“That is true,” cried Birotteau. “My son, God—is it not Voltaire who says,—
“’He rendered repentance the virtue of mortals’?”
“Provided,” answered du Tillet, stabbed afresh by this quotation, —“provided they do not carry off the property of their neighbors, basely, meanly; as, for example, you would do if you failed within three months, and my ten thousand francs went to perdition.”
“I fail!” cried Birotteau, who had taken three glasses of wine, and was half-drunk with joy. “Everybody knows what I think about failure! Failure is death to a merchant; I should die of it!”
“I drink your health,” said du Tillet.
“Your health and prosperity,” returned Cesar. “Why don’t you buy your perfumery from me?”
“The fact is,” said du Tillet, “I am afraid of Madame Cesar; she always made an impression on me. If you had not been my master, on my word! I—”
“You are not the first to think her beautiful; others have desired her; but she loves me! Well, now, du Tillet, my friend,” resumed Birotteau, “don’t do things by halves.”
“What is it?”
Birotteau explained the affair of the lands to his former clerk, who pretended to open his eyes wide, and complimented the perfumer on his perspicacity and penetration, and praised the enterprise.
“Well, I am very glad to have your approbation; you are thought one of the wise-heads of the banking business, du Tillet. Dear fellow, you might get me a credit at the Bank of France, so that I can wait for the profits of Cephalic Oil at my ease.”
“I can give you a letter to the firm of Nucingen,” answered du Tillet, perceiving that he could make his victim dance all the figures in the reel of bankruptcy.

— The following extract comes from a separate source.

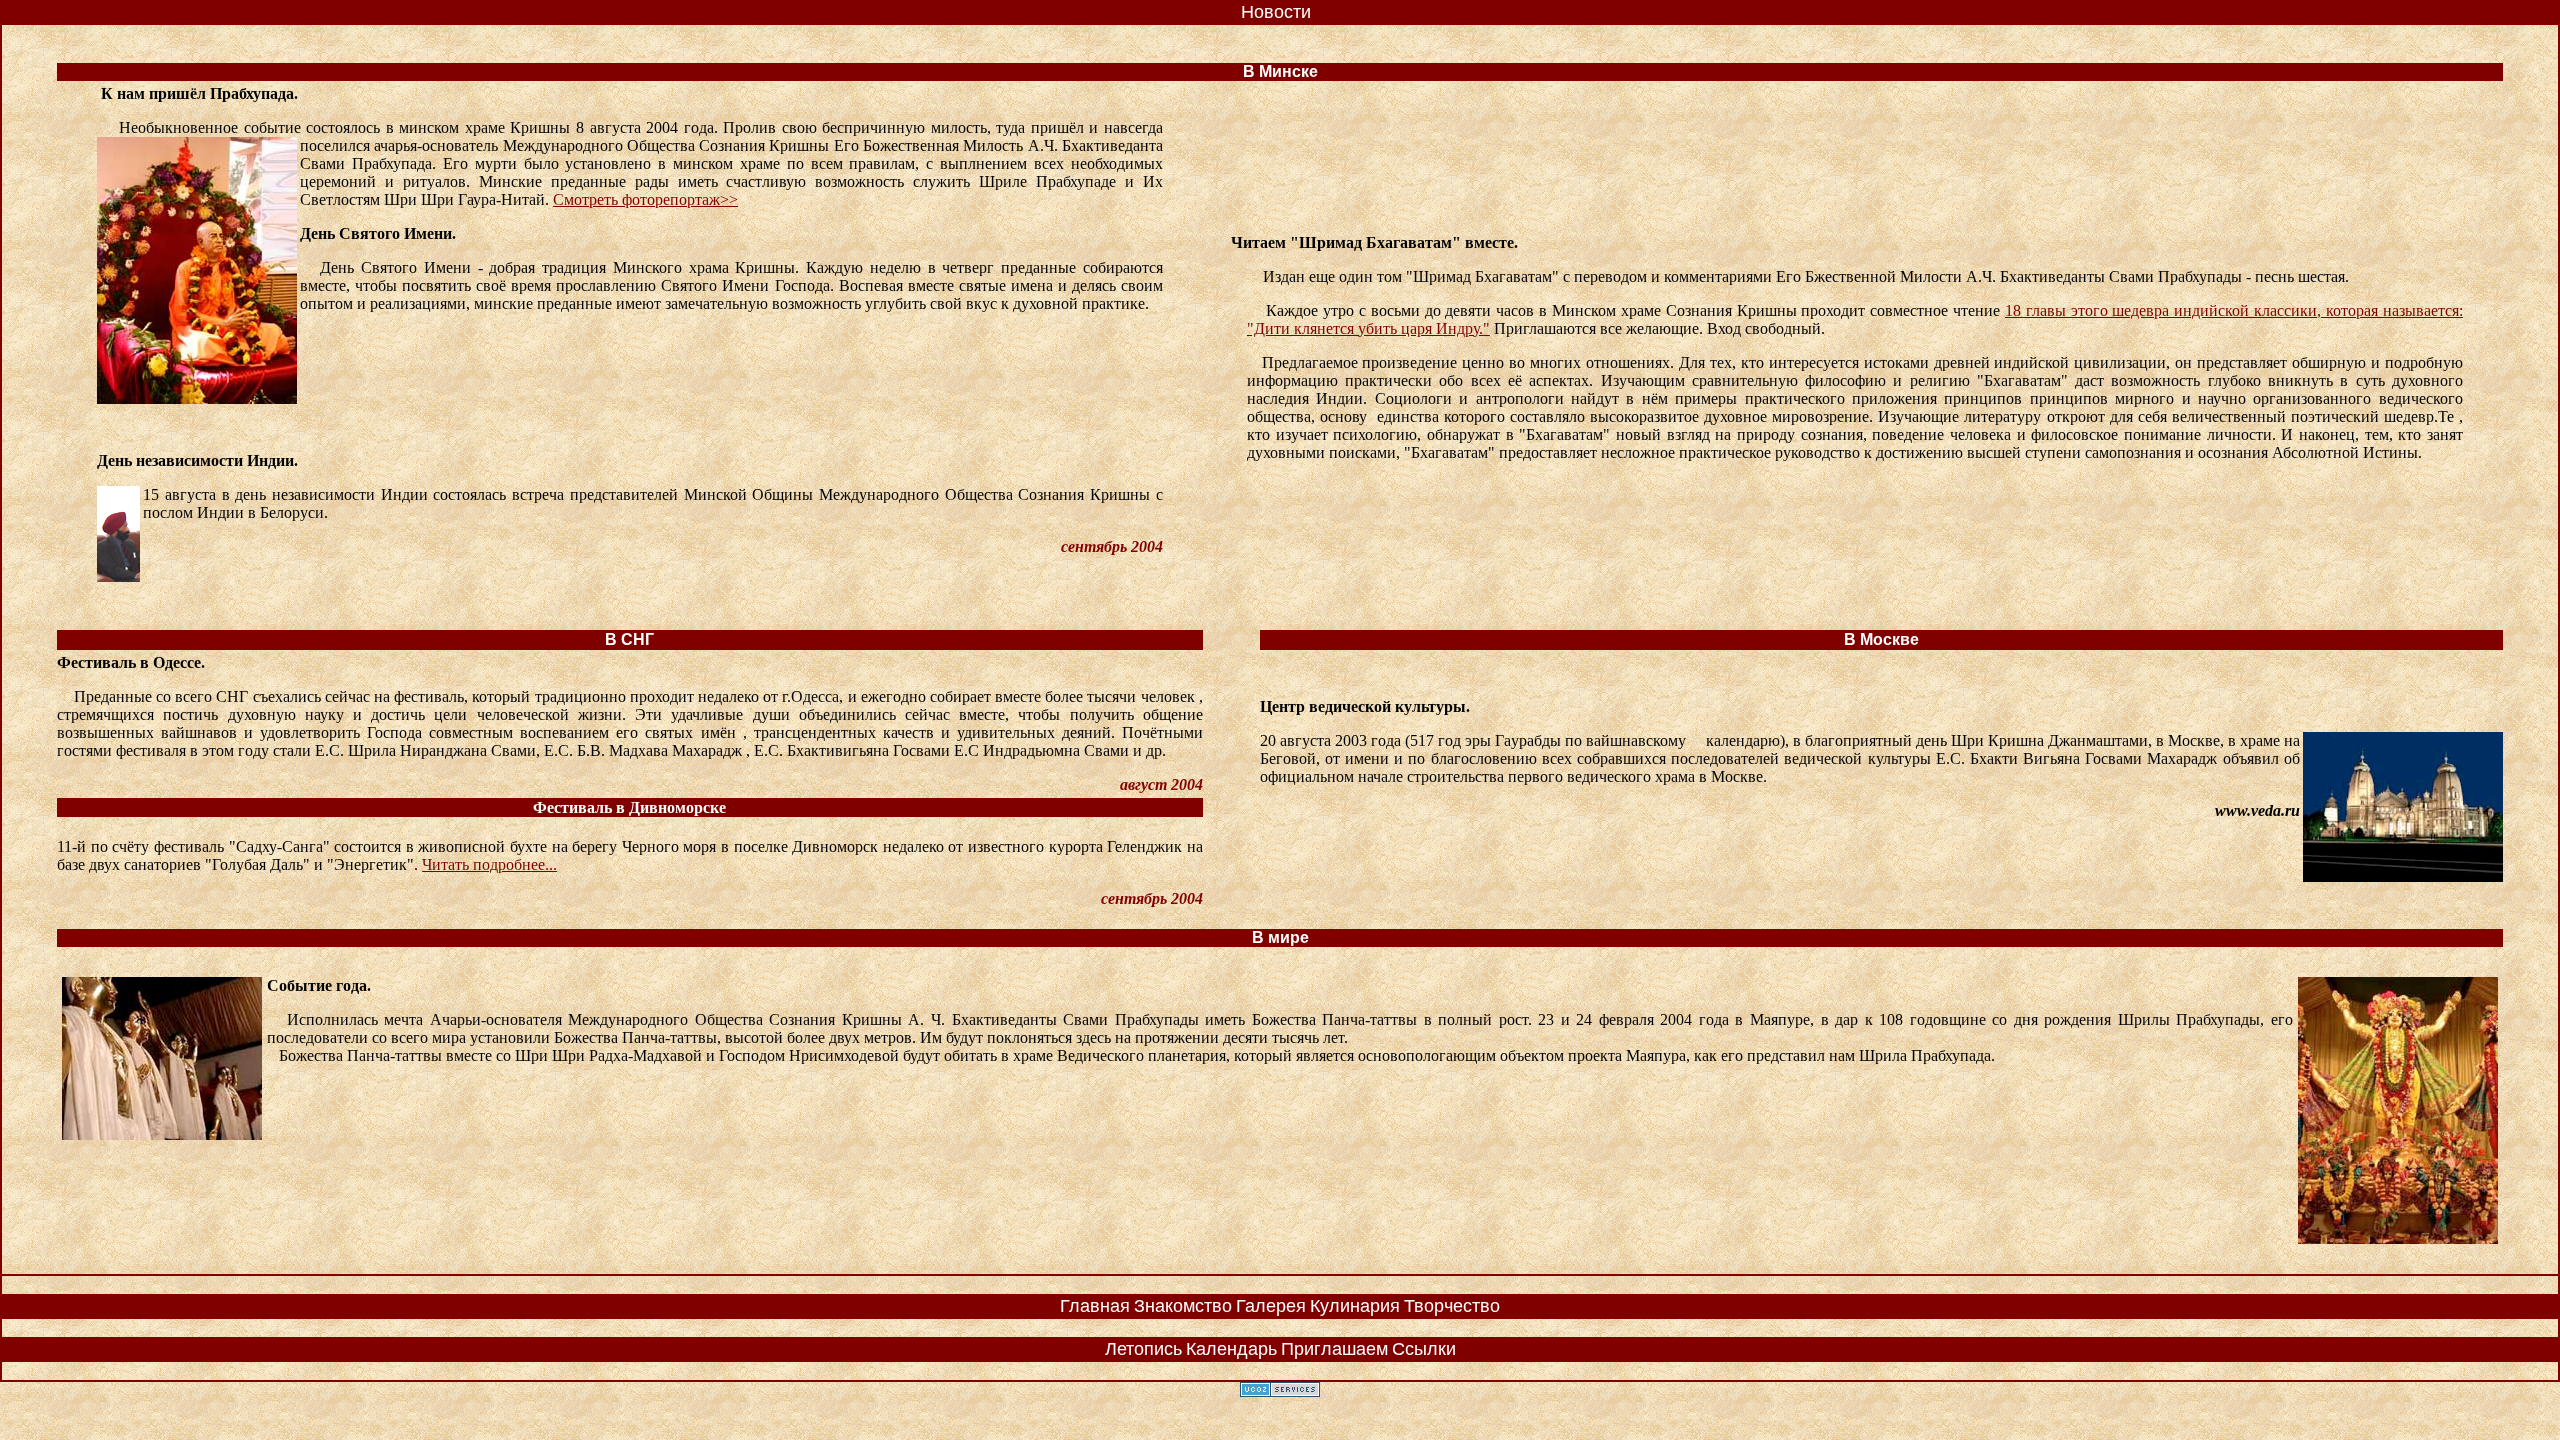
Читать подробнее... (489, 864)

Ferdinand sat down to his desk and wrote the following letter:—
To Monsieur le baron de Nucingen:
My dear Baron,—The bearer of this letter is Monsieur Cesar Birotteau, deputy-mayor of the second arrondissement, and one of the best known manufacturers of Parisian perfumery; he wishes to have business relations with your house. You can confidently do all that he asks of you; and in obliging him you will oblige
Your
friend,
F.
Du Tillet.
Du Tillet did not dot the i in his signature. To those with whom he did business this intentional error was a sign previously agreed upon. The strongest recommendations, the warmest appeals contained in the letter were to mean nothing. All such letters, in which exclamation marks were suppliants and du Tillet placed himself, as it were, upon his knees, were to be considered as extorted by necessity; he could not refuse to write them, but they were to be regarded as not written. Seeing the i without a dot, the correspondent was to amuse the petitioner with empty promises. Even men of the world, and sometimes the most distinguished, are thus gulled like children by business men, bankers, and lawyers, who all have a double signature,—one dead, the other living. The cleverest among them are fooled in this way. To understand the trick, we must experience the two-fold effects of a warm letter and a cold one.